Ferguson intentó convencernos de que el colonialismo era bueno, con sus héroes intrépidos en lugares de fábula. Pero el esplendor de las residencias reales indias como el Palacio del Lago en Udaipur (Rajastán) o el palacio de los antiguos reyes de Travancore en Padmanabhapuram (Kerala) desmiente las afirmaciones colonialistas. Todos esos edificios son prueba de un refinamiento igual e incluso superior al de Europa ya en la época en la que Vasco de Gama llegó por primera vez a Kozhikode y Cochín, en 1524, y más adelante, cuando los europeos iniciaron su comercio con Bombay, en el siglo XVII. Se dice que la fortuna total del emperador Aurangzeb (1618-1707) era una suma equivalente a 450 millones de dólares, más de 10 veces la de su contemporáneo Luis XIV.

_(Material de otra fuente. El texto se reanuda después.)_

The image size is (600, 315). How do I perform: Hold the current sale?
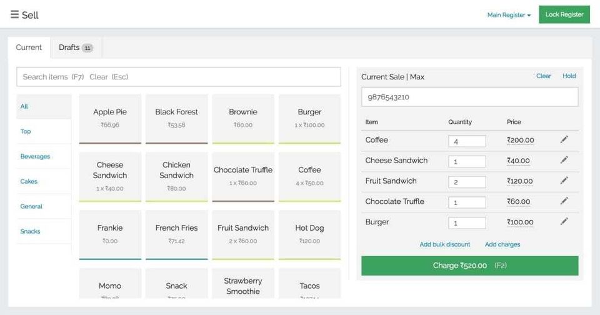tap(569, 76)
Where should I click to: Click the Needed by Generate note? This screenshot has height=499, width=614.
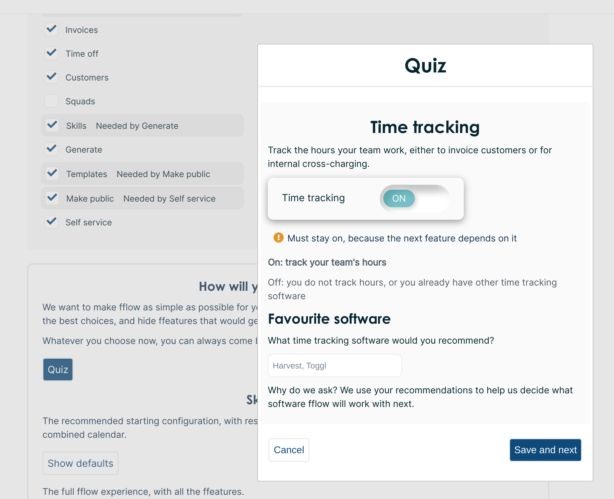tap(137, 126)
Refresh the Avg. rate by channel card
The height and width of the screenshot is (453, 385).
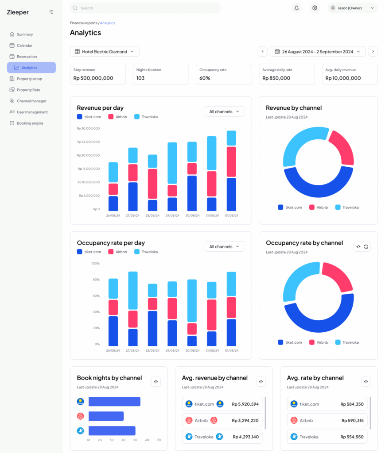366,381

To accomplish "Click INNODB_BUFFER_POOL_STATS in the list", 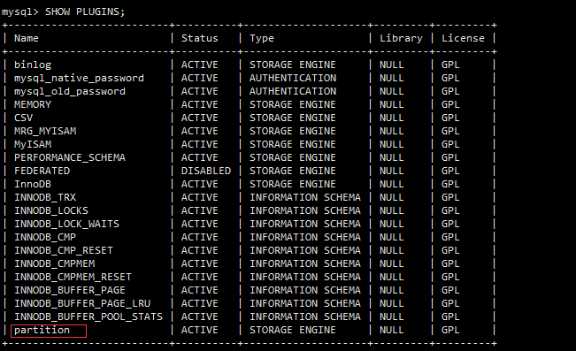I will 88,317.
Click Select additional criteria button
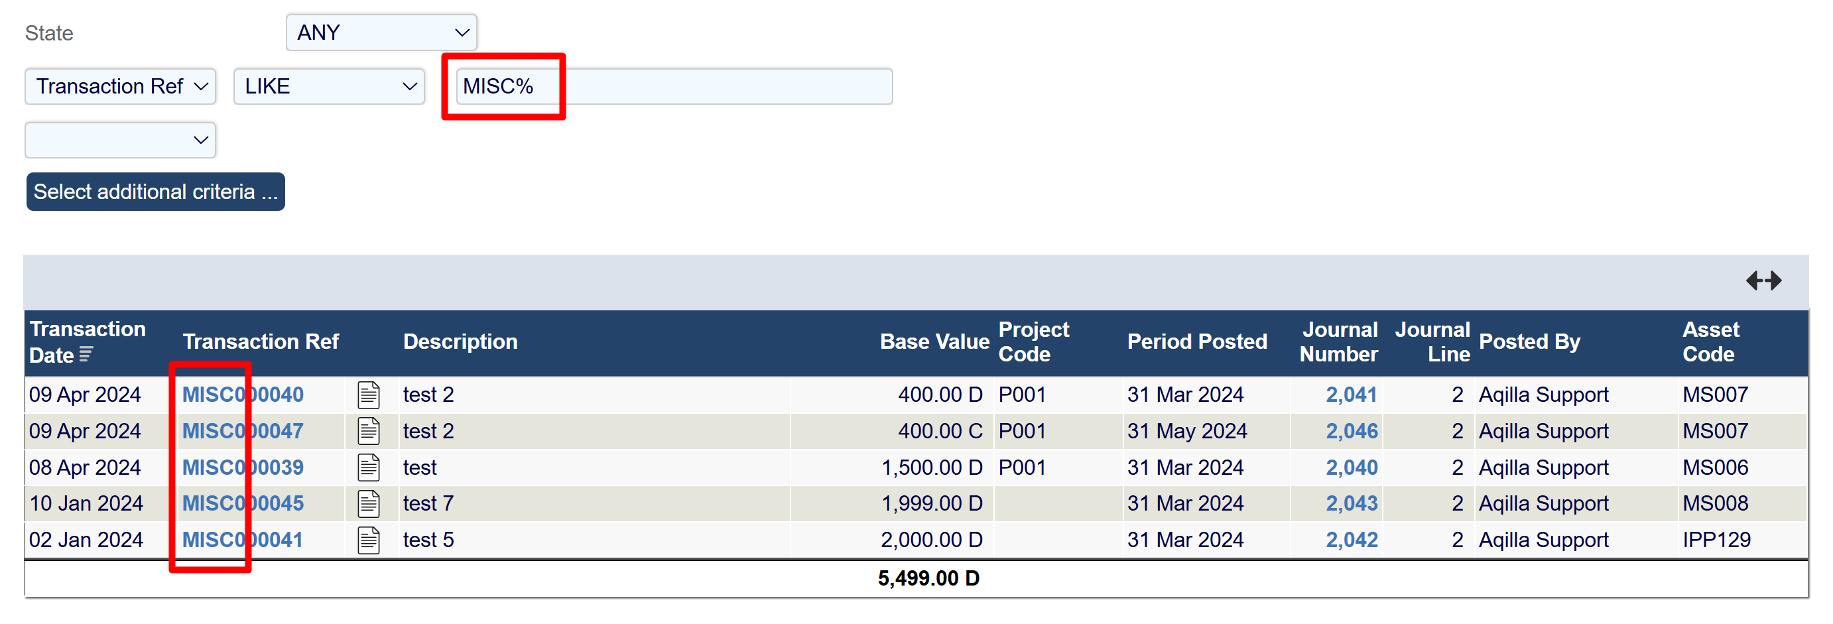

Si hay un libro que presente argumentos convincentes para derribar varios mitos tradicionales sobre la supuesta misión civilizadora de Gran Bretaña en India es Inglorious Empire, de Sashi Tharoor. Su crítica es frontal y mordaz, porque el autor utiliza el sarcasmo y la lógica como un cuchillo afilado. La historia de codicia y racismo, de cómo la East India Company saqueó y destruyó la economía del país asiático y de cómo humillaba sin cesar a los empleados indios, que estaban supeditados a los británicos solo por el color de la piel, no forma parte de la historia que se enseña hoy en los colegios del Reino Unido.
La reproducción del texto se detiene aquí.